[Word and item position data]
....
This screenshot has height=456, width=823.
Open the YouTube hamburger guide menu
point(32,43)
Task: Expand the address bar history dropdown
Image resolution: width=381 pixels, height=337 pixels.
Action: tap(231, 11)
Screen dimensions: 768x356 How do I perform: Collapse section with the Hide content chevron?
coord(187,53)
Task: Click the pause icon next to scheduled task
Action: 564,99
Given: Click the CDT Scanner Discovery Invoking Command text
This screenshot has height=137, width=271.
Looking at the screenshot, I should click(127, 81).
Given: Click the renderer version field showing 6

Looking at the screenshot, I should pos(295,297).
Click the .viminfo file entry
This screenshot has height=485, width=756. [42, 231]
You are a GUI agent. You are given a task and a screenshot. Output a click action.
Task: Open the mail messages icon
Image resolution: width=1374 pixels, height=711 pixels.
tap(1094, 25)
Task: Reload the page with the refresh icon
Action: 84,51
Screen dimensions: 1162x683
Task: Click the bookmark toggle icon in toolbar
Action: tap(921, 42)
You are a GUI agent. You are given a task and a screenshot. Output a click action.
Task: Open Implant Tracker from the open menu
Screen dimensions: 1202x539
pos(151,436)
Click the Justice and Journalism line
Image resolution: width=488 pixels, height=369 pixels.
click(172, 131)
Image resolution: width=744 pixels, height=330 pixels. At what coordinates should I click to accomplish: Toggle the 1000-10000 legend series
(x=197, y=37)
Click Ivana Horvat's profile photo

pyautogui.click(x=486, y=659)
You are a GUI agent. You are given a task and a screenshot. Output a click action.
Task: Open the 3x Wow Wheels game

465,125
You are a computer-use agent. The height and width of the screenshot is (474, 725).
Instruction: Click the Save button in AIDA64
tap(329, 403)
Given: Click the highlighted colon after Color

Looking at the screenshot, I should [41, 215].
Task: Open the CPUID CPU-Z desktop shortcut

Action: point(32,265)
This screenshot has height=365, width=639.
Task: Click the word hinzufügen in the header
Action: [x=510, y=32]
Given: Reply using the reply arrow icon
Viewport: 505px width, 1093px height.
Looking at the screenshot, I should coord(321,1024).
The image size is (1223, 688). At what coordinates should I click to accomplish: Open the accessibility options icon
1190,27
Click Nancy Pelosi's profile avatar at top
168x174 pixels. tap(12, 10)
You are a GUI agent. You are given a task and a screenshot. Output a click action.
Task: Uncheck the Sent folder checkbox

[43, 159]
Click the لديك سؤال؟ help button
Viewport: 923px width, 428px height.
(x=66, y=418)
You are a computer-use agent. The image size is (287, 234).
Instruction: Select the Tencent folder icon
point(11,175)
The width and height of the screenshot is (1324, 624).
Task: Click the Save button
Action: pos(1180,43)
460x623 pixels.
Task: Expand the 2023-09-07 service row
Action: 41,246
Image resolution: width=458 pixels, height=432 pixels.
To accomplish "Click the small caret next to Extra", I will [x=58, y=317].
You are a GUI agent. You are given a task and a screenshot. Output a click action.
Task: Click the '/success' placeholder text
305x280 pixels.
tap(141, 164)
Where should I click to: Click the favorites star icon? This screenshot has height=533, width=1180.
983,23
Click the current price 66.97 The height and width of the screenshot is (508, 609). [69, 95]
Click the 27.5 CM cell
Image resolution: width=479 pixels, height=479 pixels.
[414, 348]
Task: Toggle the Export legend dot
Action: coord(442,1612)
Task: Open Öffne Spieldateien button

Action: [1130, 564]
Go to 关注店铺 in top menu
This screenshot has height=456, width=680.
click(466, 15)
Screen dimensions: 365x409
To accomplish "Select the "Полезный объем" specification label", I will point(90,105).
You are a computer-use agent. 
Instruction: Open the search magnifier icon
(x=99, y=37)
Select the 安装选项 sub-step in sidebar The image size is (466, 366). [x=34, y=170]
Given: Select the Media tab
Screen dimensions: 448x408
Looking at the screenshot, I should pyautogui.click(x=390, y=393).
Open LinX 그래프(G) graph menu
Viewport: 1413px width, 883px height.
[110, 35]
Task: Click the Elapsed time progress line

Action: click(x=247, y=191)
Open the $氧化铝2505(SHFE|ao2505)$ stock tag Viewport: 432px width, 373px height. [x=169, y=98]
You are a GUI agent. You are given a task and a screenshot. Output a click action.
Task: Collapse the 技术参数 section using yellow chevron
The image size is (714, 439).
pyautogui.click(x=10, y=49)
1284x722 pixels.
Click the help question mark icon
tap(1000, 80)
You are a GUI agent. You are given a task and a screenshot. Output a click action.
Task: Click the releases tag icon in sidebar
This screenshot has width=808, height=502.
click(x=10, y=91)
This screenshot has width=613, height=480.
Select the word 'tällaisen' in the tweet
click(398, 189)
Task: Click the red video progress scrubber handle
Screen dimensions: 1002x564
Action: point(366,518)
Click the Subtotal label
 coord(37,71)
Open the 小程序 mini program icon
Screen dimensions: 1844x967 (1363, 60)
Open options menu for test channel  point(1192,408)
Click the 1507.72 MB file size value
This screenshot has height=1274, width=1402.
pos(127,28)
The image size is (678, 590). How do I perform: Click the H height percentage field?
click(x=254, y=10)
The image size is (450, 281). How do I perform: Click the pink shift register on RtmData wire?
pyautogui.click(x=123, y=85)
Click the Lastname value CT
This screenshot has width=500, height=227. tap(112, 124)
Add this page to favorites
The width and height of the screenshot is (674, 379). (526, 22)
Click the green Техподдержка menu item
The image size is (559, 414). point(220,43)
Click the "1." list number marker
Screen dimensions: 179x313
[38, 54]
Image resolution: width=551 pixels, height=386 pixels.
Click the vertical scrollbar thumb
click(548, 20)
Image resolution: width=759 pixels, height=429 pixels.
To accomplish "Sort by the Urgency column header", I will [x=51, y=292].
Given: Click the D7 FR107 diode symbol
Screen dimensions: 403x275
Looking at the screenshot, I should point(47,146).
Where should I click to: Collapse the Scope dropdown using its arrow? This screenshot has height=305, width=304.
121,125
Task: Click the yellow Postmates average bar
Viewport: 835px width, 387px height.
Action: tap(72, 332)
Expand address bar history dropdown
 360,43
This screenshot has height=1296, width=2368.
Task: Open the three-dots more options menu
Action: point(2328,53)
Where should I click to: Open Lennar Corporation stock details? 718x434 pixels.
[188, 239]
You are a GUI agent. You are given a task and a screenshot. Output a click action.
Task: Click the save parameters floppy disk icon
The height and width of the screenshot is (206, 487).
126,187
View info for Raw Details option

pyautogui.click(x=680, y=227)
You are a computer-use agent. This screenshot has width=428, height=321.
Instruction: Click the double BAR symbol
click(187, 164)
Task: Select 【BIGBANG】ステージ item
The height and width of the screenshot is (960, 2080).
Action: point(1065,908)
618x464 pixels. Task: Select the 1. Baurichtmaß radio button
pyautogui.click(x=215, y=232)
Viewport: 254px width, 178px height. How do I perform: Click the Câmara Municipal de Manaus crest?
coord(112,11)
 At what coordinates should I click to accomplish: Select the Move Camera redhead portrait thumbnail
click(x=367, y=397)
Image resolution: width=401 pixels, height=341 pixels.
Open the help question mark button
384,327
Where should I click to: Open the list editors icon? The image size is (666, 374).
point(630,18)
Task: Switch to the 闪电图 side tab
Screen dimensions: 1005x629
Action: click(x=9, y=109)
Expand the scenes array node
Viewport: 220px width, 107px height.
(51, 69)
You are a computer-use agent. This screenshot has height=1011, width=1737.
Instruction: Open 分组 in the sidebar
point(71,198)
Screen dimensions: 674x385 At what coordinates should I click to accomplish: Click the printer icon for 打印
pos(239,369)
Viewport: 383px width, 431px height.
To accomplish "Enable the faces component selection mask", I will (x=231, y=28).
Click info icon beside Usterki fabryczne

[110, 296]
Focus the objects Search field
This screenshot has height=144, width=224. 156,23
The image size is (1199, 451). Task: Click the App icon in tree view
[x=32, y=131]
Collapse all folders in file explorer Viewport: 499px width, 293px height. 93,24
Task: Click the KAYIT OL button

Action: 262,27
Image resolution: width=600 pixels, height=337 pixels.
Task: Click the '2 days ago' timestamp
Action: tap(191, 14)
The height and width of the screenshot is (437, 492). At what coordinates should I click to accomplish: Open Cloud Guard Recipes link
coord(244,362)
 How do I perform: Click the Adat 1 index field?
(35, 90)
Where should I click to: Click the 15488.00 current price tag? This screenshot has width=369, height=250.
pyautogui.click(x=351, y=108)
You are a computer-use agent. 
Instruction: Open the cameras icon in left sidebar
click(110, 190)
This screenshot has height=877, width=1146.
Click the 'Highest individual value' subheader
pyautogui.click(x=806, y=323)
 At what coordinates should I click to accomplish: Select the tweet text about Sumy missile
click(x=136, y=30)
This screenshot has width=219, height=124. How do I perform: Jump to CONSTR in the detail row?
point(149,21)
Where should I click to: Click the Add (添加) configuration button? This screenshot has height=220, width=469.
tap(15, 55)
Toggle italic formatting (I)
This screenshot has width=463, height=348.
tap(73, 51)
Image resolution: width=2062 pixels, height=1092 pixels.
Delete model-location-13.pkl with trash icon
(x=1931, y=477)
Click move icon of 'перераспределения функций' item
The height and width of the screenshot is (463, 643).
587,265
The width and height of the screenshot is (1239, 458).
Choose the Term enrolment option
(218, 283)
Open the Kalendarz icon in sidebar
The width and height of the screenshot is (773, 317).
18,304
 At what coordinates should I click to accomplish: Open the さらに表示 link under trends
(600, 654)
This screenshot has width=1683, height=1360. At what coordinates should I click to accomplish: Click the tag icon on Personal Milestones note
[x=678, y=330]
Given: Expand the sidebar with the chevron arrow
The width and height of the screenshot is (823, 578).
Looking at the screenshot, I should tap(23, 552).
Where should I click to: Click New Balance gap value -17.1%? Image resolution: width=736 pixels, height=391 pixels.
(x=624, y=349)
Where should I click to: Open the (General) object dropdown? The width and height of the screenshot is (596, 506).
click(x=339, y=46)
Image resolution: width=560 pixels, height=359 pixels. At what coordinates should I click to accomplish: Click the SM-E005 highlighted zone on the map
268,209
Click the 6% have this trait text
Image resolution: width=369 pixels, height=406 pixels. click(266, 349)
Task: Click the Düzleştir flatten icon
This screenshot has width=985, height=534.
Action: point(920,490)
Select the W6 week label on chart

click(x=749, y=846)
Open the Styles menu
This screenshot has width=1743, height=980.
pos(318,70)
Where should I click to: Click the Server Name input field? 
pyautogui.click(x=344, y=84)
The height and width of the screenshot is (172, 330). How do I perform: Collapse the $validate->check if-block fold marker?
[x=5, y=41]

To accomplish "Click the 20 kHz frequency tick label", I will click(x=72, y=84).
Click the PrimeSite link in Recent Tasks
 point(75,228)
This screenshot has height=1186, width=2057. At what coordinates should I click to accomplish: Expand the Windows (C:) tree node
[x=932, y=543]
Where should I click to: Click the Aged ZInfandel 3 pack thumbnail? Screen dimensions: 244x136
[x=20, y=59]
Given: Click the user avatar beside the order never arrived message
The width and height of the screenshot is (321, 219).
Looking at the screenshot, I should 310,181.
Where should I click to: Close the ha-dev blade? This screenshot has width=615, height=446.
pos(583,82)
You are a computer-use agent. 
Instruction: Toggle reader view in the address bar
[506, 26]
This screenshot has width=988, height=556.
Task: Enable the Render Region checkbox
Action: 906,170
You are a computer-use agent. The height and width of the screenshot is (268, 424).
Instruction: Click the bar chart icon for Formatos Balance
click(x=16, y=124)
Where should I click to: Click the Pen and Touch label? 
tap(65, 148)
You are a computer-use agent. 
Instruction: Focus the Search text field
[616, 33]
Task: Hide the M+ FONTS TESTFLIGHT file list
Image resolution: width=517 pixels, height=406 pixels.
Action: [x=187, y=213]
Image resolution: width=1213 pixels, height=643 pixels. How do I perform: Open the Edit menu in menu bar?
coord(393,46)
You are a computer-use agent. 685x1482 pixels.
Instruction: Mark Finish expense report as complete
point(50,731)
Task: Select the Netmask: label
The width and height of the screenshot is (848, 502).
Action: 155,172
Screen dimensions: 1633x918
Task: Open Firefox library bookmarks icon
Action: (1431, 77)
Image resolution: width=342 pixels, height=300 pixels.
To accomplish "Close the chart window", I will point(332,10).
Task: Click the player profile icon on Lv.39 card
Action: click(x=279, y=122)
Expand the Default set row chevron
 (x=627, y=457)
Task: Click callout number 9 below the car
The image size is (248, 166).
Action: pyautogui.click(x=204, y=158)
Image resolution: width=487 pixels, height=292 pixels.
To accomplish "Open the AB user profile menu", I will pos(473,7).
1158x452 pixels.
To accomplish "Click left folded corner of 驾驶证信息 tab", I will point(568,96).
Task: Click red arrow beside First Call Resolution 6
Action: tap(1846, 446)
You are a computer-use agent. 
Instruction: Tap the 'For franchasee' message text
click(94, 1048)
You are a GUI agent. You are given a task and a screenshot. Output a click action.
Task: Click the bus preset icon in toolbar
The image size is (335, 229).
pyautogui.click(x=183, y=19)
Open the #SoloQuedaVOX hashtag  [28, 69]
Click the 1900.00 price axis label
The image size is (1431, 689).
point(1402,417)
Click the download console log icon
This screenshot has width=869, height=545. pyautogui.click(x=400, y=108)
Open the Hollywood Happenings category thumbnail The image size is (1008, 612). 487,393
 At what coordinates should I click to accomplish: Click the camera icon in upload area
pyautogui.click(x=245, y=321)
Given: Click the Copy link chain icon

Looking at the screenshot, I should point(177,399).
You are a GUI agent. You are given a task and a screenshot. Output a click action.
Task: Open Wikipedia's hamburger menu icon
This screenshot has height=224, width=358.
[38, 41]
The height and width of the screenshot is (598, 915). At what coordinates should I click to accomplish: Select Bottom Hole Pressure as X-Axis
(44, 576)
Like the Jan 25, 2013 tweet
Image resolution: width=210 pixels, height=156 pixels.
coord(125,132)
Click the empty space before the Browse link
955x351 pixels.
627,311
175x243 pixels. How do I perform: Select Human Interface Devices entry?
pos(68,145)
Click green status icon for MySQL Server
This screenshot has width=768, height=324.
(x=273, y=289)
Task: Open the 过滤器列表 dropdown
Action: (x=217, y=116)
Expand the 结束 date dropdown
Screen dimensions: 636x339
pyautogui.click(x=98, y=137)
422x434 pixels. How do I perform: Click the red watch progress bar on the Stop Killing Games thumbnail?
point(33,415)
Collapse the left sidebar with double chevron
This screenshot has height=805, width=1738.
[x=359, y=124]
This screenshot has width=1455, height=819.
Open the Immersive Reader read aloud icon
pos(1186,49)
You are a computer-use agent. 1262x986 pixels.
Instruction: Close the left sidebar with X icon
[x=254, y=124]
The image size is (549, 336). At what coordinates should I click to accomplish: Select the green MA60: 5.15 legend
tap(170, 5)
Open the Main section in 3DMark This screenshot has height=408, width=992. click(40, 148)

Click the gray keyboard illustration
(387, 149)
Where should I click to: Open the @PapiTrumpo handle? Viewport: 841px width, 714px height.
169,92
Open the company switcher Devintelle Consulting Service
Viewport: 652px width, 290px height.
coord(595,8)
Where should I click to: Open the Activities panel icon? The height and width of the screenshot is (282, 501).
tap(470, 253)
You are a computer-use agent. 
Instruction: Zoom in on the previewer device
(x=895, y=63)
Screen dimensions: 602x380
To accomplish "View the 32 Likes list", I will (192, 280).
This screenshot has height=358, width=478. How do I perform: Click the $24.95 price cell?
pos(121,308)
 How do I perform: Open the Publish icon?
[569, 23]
....
The exercise → Pull out every line of the records above that contains the string "menu" and copy each one, leaving out all other lines.

Final answer →
Open the YouTube hamburger guide menu
Task: Open Implant Tracker from the open menu
Go to 关注店铺 in top menu
Open LinX 그래프(G) graph menu
Open options menu for test channel  point(1192,408)
Click the green Техподдержка menu item
Task: Open the three-dots more options menu
Open the Styles menu
Image resolution: width=1213 pixels, height=643 pixels. How do I perform: Open the Edit menu in menu bar?
To accomplish "Open the AB user profile menu", I will pos(473,7).
Task: Open Wikipedia's hamburger menu icon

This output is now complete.